# PROBLEM STATEMENT
Only an exact repetition of the entries will do.

# DATA SUPPLIED
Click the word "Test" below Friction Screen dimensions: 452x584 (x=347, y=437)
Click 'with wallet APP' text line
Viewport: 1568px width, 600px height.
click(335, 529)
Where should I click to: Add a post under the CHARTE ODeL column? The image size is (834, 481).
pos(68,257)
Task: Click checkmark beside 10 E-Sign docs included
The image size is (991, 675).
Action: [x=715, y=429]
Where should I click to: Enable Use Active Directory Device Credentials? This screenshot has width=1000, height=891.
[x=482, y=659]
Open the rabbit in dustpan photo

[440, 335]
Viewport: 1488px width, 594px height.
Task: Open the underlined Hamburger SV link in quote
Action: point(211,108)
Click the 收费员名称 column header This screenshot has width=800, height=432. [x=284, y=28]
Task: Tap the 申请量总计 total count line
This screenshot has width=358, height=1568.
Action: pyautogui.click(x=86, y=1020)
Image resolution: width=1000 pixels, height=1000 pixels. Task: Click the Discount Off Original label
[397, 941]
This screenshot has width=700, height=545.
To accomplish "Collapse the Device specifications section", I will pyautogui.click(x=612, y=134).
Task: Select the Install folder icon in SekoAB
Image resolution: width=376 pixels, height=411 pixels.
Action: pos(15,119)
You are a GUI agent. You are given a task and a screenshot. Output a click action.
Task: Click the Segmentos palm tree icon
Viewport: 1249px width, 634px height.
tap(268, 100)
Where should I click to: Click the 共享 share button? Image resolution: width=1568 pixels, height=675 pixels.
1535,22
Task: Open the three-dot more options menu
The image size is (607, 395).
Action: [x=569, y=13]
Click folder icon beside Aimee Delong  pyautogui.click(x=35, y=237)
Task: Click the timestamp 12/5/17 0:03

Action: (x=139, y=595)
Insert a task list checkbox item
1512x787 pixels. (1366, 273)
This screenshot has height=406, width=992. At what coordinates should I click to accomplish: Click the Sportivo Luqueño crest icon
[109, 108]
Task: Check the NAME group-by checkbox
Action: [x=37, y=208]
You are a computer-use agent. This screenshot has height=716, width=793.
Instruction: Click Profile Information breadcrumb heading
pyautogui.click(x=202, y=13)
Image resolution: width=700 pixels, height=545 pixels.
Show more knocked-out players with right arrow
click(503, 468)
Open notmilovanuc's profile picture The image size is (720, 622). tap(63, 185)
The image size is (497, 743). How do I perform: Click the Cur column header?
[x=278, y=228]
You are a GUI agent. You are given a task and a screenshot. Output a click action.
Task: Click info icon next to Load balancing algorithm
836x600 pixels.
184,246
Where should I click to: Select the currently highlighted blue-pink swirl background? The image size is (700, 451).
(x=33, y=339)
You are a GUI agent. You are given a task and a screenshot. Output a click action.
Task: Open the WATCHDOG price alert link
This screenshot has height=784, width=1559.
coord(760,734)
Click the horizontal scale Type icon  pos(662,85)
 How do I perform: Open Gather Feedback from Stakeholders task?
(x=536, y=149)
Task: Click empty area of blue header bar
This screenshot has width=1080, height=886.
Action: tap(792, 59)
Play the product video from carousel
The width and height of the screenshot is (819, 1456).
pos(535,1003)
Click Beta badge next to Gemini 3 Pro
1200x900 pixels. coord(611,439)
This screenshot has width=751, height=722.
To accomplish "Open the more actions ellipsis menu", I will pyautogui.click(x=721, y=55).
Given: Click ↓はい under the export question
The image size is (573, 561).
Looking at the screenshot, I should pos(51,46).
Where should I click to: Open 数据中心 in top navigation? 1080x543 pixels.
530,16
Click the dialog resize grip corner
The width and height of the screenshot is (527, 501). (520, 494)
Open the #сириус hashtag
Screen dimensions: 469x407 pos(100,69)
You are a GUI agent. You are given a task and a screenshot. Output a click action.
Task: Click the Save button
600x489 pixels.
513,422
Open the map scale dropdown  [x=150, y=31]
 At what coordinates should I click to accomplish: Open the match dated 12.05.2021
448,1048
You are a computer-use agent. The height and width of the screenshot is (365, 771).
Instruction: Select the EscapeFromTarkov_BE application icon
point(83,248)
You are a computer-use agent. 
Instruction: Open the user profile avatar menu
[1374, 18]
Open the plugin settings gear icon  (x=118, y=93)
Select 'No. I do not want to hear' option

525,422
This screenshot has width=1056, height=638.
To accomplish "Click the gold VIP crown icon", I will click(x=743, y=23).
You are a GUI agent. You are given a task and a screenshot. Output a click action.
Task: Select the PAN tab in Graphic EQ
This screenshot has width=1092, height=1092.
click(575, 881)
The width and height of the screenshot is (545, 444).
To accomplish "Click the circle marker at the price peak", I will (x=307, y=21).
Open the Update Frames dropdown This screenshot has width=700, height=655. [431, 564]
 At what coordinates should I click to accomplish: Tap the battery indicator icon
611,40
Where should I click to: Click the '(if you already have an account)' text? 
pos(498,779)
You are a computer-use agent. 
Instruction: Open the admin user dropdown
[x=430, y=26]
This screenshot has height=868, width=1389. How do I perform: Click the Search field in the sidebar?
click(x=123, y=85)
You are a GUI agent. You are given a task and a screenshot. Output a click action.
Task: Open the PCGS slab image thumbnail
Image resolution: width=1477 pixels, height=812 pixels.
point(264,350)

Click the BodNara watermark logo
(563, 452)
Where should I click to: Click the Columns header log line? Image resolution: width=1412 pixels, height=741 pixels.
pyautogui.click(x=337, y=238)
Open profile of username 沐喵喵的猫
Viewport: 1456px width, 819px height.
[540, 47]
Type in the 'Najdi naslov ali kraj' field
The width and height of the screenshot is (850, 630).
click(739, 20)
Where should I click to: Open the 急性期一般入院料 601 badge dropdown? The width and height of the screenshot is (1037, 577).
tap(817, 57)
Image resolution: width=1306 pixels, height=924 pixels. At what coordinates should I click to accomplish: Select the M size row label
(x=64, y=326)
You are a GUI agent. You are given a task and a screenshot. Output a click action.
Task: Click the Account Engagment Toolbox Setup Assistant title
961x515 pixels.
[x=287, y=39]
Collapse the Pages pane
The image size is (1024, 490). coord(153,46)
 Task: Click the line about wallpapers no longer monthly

# WRITTEN ANSWER
Click the word "Test" below Friction Screen dimensions: 452x584 (x=347, y=437)
Click 'with wallet APP' text line
Viewport: 1568px width, 600px height.
click(335, 529)
Where should I click to: Add a post under the CHARTE ODeL column? The image size is (834, 481).
pos(68,257)
Task: Click checkmark beside 10 E-Sign docs included
The image size is (991, 675).
Action: [x=715, y=429]
Where should I click to: Enable Use Active Directory Device Credentials? This screenshot has width=1000, height=891.
[x=482, y=659]
Open the rabbit in dustpan photo

[440, 335]
Viewport: 1488px width, 594px height.
Task: Open the underlined Hamburger SV link in quote
Action: point(211,108)
Click the 收费员名称 column header This screenshot has width=800, height=432. [x=284, y=28]
Task: Tap the 申请量总计 total count line
This screenshot has width=358, height=1568.
Action: pyautogui.click(x=86, y=1020)
Image resolution: width=1000 pixels, height=1000 pixels. Task: Click the Discount Off Original label
[397, 941]
This screenshot has width=700, height=545.
To accomplish "Collapse the Device specifications section", I will pyautogui.click(x=612, y=134).
Task: Select the Install folder icon in SekoAB
Image resolution: width=376 pixels, height=411 pixels.
Action: pos(15,119)
You are a GUI agent. You are given a task and a screenshot. Output a click action.
Task: Click the Segmentos palm tree icon
Viewport: 1249px width, 634px height.
tap(268, 100)
Where should I click to: Click the 共享 share button? Image resolution: width=1568 pixels, height=675 pixels.
1535,22
Task: Open the three-dot more options menu
The image size is (607, 395).
Action: [x=569, y=13]
Click folder icon beside Aimee Delong  pyautogui.click(x=35, y=237)
Task: Click the timestamp 12/5/17 0:03

Action: (x=139, y=595)
Insert a task list checkbox item
1512x787 pixels. (1366, 273)
This screenshot has height=406, width=992. At what coordinates should I click to accomplish: Click the Sportivo Luqueño crest icon
[109, 108]
Task: Check the NAME group-by checkbox
Action: [x=37, y=208]
You are a computer-use agent. This screenshot has height=716, width=793.
Instruction: Click Profile Information breadcrumb heading
pyautogui.click(x=202, y=13)
Image resolution: width=700 pixels, height=545 pixels.
Show more knocked-out players with right arrow
click(503, 468)
Open notmilovanuc's profile picture The image size is (720, 622). tap(63, 185)
The image size is (497, 743). How do I perform: Click the Cur column header?
[x=278, y=228]
You are a GUI agent. You are given a task and a screenshot. Output a click action.
Task: Click info icon next to Load balancing algorithm
836x600 pixels.
184,246
Where should I click to: Select the currently highlighted blue-pink swirl background? The image size is (700, 451).
(x=33, y=339)
You are a GUI agent. You are given a task and a screenshot. Output a click action.
Task: Open the WATCHDOG price alert link
This screenshot has height=784, width=1559.
coord(760,734)
Click the horizontal scale Type icon  pos(662,85)
 How do I perform: Open Gather Feedback from Stakeholders task?
(x=536, y=149)
Task: Click empty area of blue header bar
This screenshot has width=1080, height=886.
Action: tap(792, 59)
Play the product video from carousel
The width and height of the screenshot is (819, 1456).
pos(535,1003)
Click Beta badge next to Gemini 3 Pro
1200x900 pixels. coord(611,439)
This screenshot has width=751, height=722.
To accomplish "Open the more actions ellipsis menu", I will pyautogui.click(x=721, y=55).
Given: Click ↓はい under the export question
The image size is (573, 561).
Looking at the screenshot, I should pos(51,46).
Where should I click to: Open 数据中心 in top navigation? 1080x543 pixels.
530,16
Click the dialog resize grip corner
The width and height of the screenshot is (527, 501). (520, 494)
Open the #сириус hashtag
Screen dimensions: 469x407 pos(100,69)
You are a GUI agent. You are given a task and a screenshot. Output a click action.
Task: Click the Save button
600x489 pixels.
513,422
Open the map scale dropdown  [x=150, y=31]
 At what coordinates should I click to accomplish: Open the match dated 12.05.2021
448,1048
You are a computer-use agent. The height and width of the screenshot is (365, 771).
Instruction: Select the EscapeFromTarkov_BE application icon
point(83,248)
You are a computer-use agent. 
Instruction: Open the user profile avatar menu
[1374, 18]
Open the plugin settings gear icon  (x=118, y=93)
Select 'No. I do not want to hear' option

525,422
This screenshot has width=1056, height=638.
To accomplish "Click the gold VIP crown icon", I will click(x=743, y=23).
You are a GUI agent. You are given a task and a screenshot. Output a click action.
Task: Select the PAN tab in Graphic EQ
This screenshot has width=1092, height=1092.
click(575, 881)
The width and height of the screenshot is (545, 444).
To accomplish "Click the circle marker at the price peak", I will (x=307, y=21).
Open the Update Frames dropdown This screenshot has width=700, height=655. [431, 564]
 At what coordinates should I click to accomplish: Tap the battery indicator icon
611,40
Where should I click to: Click the '(if you already have an account)' text? 
pos(498,779)
You are a computer-use agent. 
Instruction: Open the admin user dropdown
[x=430, y=26]
This screenshot has height=868, width=1389. How do I perform: Click the Search field in the sidebar?
click(x=123, y=85)
You are a GUI agent. You are given a task and a screenshot. Output a click action.
Task: Open the PCGS slab image thumbnail
Image resolution: width=1477 pixels, height=812 pixels.
point(264,350)

Click the BodNara watermark logo
(563, 452)
Where should I click to: Click the Columns header log line? Image resolution: width=1412 pixels, height=741 pixels.
pyautogui.click(x=337, y=238)
Open profile of username 沐喵喵的猫
Viewport: 1456px width, 819px height.
[540, 47]
Type in the 'Najdi naslov ali kraj' field
The width and height of the screenshot is (850, 630).
click(739, 20)
Where should I click to: Open the 急性期一般入院料 601 badge dropdown? The width and height of the screenshot is (1037, 577).
tap(817, 57)
Image resolution: width=1306 pixels, height=924 pixels. At what coordinates should I click to accomplish: Select the M size row label
(x=64, y=326)
You are a GUI agent. You are given a task and a screenshot. Output a click action.
Task: Click the Account Engagment Toolbox Setup Assistant title
961x515 pixels.
[x=287, y=39]
Collapse the Pages pane
The image size is (1024, 490). coord(153,46)
 Task: Click the line about wallpapers no longer monthly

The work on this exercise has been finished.